Gemini Series Electroporator User’s Manual
toll free 800.272.2775 • 508.893.8999 • www.btxonline.com
7
General Optimization Guide for Electroporation
As described, electroporation is the application of controlled
direct current (DC) electrical pulses which are applied to living
cells and tissues for a short duration of time. The pulse induces a
transmembrane potential which causes the reversible breakdown
of the cellular membrane. This action results in the permeation
or “pore formation” of the cell membrane which allows small
molecules (such as dye, oligonucleotides or peptides) and large
molecules (such as proteins, DNA and RNA) to be introduced into
the cell. During this process the cellular uptake of the molecules
continues until the pores close, which can take milliseconds to
minutes.
Optimization of the electroporation process involves several
factors. Choosing the wave form, determining field strength
and adjusting pulse length are just a few critical variables.

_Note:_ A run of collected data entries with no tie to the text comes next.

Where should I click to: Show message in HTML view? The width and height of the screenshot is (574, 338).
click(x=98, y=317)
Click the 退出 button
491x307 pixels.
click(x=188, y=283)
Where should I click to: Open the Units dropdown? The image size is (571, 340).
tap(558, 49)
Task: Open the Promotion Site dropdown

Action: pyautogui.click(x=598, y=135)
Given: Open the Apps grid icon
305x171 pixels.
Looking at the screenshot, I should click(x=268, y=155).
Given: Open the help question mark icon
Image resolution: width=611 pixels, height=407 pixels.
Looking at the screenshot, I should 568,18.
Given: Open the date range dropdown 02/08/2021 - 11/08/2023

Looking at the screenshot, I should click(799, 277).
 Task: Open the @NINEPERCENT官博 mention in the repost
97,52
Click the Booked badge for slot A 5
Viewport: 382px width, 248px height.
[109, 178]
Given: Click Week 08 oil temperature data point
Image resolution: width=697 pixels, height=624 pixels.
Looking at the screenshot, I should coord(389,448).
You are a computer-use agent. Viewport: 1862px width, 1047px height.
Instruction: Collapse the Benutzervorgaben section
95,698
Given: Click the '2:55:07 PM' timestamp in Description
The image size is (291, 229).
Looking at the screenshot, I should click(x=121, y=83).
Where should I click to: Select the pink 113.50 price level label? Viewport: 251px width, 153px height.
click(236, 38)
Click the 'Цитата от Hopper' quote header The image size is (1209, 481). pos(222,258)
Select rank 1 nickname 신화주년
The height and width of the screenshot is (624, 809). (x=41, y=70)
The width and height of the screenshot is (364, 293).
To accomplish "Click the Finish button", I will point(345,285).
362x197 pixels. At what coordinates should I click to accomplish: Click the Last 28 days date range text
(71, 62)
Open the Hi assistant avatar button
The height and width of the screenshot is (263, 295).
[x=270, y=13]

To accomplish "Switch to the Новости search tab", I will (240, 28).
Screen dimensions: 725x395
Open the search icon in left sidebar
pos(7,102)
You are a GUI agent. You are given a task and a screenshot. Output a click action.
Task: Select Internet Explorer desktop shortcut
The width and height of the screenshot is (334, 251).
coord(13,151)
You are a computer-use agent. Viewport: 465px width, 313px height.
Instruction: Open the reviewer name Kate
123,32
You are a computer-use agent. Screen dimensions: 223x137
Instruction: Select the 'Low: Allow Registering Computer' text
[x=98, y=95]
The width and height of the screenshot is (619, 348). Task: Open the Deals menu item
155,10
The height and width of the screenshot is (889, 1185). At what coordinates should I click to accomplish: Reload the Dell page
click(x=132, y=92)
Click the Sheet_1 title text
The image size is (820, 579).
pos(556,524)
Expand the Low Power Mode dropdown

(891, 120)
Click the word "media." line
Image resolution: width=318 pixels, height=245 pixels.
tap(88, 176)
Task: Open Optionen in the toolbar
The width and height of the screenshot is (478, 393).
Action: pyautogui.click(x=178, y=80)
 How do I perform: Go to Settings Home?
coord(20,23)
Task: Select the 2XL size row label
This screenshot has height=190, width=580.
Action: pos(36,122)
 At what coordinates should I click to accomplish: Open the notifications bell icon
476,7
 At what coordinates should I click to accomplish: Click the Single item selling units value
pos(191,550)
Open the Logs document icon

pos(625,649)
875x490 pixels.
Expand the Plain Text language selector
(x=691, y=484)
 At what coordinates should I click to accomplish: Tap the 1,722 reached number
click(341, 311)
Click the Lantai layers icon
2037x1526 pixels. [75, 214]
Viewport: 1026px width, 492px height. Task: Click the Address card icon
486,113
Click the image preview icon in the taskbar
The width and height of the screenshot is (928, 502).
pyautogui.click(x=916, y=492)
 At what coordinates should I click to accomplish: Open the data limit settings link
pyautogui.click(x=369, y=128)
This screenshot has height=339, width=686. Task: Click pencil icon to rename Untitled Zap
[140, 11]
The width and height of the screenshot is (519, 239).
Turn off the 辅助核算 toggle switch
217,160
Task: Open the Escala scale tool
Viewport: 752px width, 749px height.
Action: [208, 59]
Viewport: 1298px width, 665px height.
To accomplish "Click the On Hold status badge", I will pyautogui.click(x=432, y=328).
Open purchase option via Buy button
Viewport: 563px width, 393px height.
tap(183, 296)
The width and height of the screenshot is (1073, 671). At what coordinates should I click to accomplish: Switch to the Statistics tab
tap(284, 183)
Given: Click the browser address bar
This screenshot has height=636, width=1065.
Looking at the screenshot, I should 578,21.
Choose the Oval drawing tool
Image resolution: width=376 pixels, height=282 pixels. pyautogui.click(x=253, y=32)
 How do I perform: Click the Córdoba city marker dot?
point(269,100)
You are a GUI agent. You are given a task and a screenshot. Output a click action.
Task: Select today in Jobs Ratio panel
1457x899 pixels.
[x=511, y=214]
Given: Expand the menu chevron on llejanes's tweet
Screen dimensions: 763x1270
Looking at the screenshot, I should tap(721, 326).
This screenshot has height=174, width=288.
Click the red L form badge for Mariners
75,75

Other parameters which play a crucial role in optimization
include cell diameter, plasmid concentrations, temperature and
electroporation buffer.
Wave Forms
Pulse shape generally falls into two categories, square wave or
exponential decay wave:
Square Wave Pulse
Square wave pulses rise quickly to a set voltage level, maintain
this level during the duration of the set pulse length and quickly
turn off. Square waves yields higher efficiencies and viabilities in
mammalian cells. Square wave EP in
in vivo
and
ex vivo
tissues,
embryos, and plant protoplast applications yield better results in
comparison to an exponential decay wave.
Exponential Decay Wave Pulse
Exponential decay waves generate an electrical pulse by allowing
a capacitor to completely discharge. As a pulse is discharged
into a sample, the voltage rises rapidly to the peak voltage set
then declines over time. The powerful exponential decay wave
pulse is routinely used for transformation of gram-negative and
gram-positive, bacterial, yeast, plant tissues, insect cells and some
mammalian cells.
Field Strength
The field strength is measured as the voltage delivered across an
electrode gap and is expressed as kV/cm. Field strength is critical
to surpassing the electrical potential of the cell membrane to allow
the temporary reversible permeation or “pore formation” to occur
in the cell membrane. Three factors should be considered for
optimizing field strength:
1. Electrode Gap Size
2. Cell Diameter
3. Temperature
Cell Type Field Strength Ranges
Bacteria/Yeast:
3-24 kV/cm
Mammalian:
0.25-3 kV/cm
Plant:
3-12 kV/cm
Electrode Gap Size
The distance between electrodes, or “gap size” is important when
optimizing your electroporation experiment. Field strength is
calculated using voltage divided by gap size. For example, using
a 4mm gap cuvette with 500V would provide a field strength of
1.25kV/cm. If instead of a 4mm gap cuvette, a 2mm gap cuvette
was used, the voltage would have to be reduced by half or to
250V in order to maintain the same field strength of 1.25kV/
cm. It is possible to derive the voltage needed to accomplish
electroporation if the desired field strength and gap size are
known. The calculation for this is Field strength (kV) multiplied by
gap size (cm) equals voltage. For example, if a user was certain
that a 1.25 kV/cm field strength was required in a 1mm gap
cuvette the calculation would be: 1.25kV x 0.1cm= 0.125kV or
125V.
Example: A field strength of 1.25 kV/cm
4mm gap cuvette = 500V
2mm gap cuvette = 250V
1mm gap cuvette = 125V
Cell Diameter
Generally, smaller cell sizes require higher voltages while larger
cell diameters require lower voltages for successful cell membrane
permeation.
Temperature
The temperature at which cells are maintained during
electroporation effects the efficiency of the electroporation
for several reasons. The majority of mammalian cell lines are
effectively electroporated at room temperature. Samples which
are pulsed at high voltage or exposed to multiple pulses and
long pulse durations can cause the sample to heat up. These
conditions cause increased cell death and lower the transfection
efficiency. Maintaining the sample at lower temperatures can
diminish the heating effects on cell viability and efficiency. Since
electroporation causes the transient formation of pores, keeping
the cells at a lower temperature following the pulse may allow
the pores to remain open longer to allow more uptake of the
exogenous molecules. Yet lower temperatures on other cell
lines can be damaging and cause high cell mortality. This effect
is specific to each cell line and should be considered during
optimization studies. The standard pulse voltage used for cells
at room temperature will need to be approximately doubled for
electroporation at 4°C in order to effectively permeate the cell
membrane.